How do we imagine a prayer that is offered without separation? An offering, a supplication, without an addressee? It is like a moan of pain or pleasure, it is “just praying.” Prayer just for itself, just for the act of praying, then, is a way of connecting to the deep ocean of being that we all are. It is a way of offering our bows, our incense, our flowers, to the ineffable reality of the moment, to the absolute reality of this experience. It is praying, offering, supplicating, memorializing, blessing, using all the ritualistic communications in our possession to express that which is not separate from us, that which we are.
Prayer seen in this way is an upaya, a skillful means to express reverence, gratitude, desire, mourning; to implore, to ask prajna to guide us. Prayer helps us to pay homage to that which is larger than we through which all is interconnected and interrelated. That great oceanic state of being, that instant of time in the vast aeons of time, meets right here in this “snap!” instant of time; all the aeons of past and future collide in this “snap!” instant; they crowd into this snap, which can hold them all.
How? We place our whole mental attention, on just this moment, and this situation. With narrowed focus, the breath deep and full, the tongue pressed against the upper teeth, the ego falling away, we perform acts of bowing, of offering incense; with mind and mouth we express key phrases like “mind-mind-mind,” or we talk directly to someone who has died, or actualize the feeding of hungry spirits by offering food. By focusing intently on the concern at hand, we commit body, breath, and mind to healing. We “pray” the intention. We “send” our aspirations for healing out of our minds and bodies into the great karmic universe, sent out to work with all the other karmic forces in the universe. Prayer can be a thought, an intention, a concern of healing or gratitude or reverence, an articulating and sending. Simply by saying my cousin’s name every day, I create a web of concern and intentional wish that he may be soothed from the horror of the brain tumor taking his life.

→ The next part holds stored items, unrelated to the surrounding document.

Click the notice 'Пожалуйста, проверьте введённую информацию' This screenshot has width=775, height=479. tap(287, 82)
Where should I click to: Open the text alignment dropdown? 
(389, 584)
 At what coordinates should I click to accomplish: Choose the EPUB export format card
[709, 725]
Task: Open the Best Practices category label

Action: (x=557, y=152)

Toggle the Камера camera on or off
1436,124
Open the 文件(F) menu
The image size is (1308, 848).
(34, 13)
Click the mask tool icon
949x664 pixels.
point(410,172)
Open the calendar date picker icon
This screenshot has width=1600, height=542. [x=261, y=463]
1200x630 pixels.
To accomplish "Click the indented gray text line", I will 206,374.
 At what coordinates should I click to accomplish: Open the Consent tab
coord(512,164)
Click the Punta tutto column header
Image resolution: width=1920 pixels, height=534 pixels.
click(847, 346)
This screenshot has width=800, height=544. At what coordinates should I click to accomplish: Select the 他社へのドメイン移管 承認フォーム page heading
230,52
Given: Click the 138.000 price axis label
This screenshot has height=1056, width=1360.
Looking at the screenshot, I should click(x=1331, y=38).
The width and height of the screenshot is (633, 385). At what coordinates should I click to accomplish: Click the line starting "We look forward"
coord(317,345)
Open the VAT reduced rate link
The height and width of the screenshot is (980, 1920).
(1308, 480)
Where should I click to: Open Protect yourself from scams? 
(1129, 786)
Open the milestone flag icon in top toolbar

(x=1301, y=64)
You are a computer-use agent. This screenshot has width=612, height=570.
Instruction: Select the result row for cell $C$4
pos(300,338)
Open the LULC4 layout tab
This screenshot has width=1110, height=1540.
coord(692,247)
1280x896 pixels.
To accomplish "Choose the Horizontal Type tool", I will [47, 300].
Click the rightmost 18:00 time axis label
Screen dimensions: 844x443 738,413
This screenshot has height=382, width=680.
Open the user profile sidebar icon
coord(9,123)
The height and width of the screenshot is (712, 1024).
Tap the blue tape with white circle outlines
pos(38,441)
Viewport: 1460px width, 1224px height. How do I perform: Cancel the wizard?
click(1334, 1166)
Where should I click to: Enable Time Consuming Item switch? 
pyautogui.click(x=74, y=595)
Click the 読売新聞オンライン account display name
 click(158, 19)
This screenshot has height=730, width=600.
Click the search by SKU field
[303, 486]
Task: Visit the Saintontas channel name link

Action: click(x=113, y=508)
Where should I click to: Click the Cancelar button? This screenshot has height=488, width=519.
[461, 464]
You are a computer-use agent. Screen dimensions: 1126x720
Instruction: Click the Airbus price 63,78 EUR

Within this fervent wish for relief from suffering there is the direct attention of the mind; of course, even this is yet another constructed reality, and yet, and yet.
A Healing Prayer,
used by Sensei O’Hara and her Sangha
The absolute light, luminous throughout the whole universe,
unfathomable excellence penetrating everywhere, whenever this
devoted invocation is sent forth it is perceived and subtly
answered. We dedicate these merits to:
All buddhas and bodhisattvas in the realm of Prajna Wisdom;
to the guardians and protectors of the Dharma worlds and their
relations throughout space and time; to all ancestors of this
community and to all beings in the Dharma worlds.
May penetrating light dispel the darkness of ignorance, let all
karma be resolved and the mind-flower bloom in eternal spring.
We pray for the health and well being of:
All those afflicted by diseases of body, mind, or spirit;
All those working towards the healing of those afflictions;
We especially pray for: (officiant reads the sick list)
May they be serene through all their ills, and may we realize the
Buddha Way together
Sensei Pat Enkyo O’Hara teaches at the Village Zendo in New York City. A Soto Zen priest, she received ordination from Maezumi Roshi and Dharma Transmission from Roshi Bernie Glassman. She serves as training director of the Zen Peacemaker Order.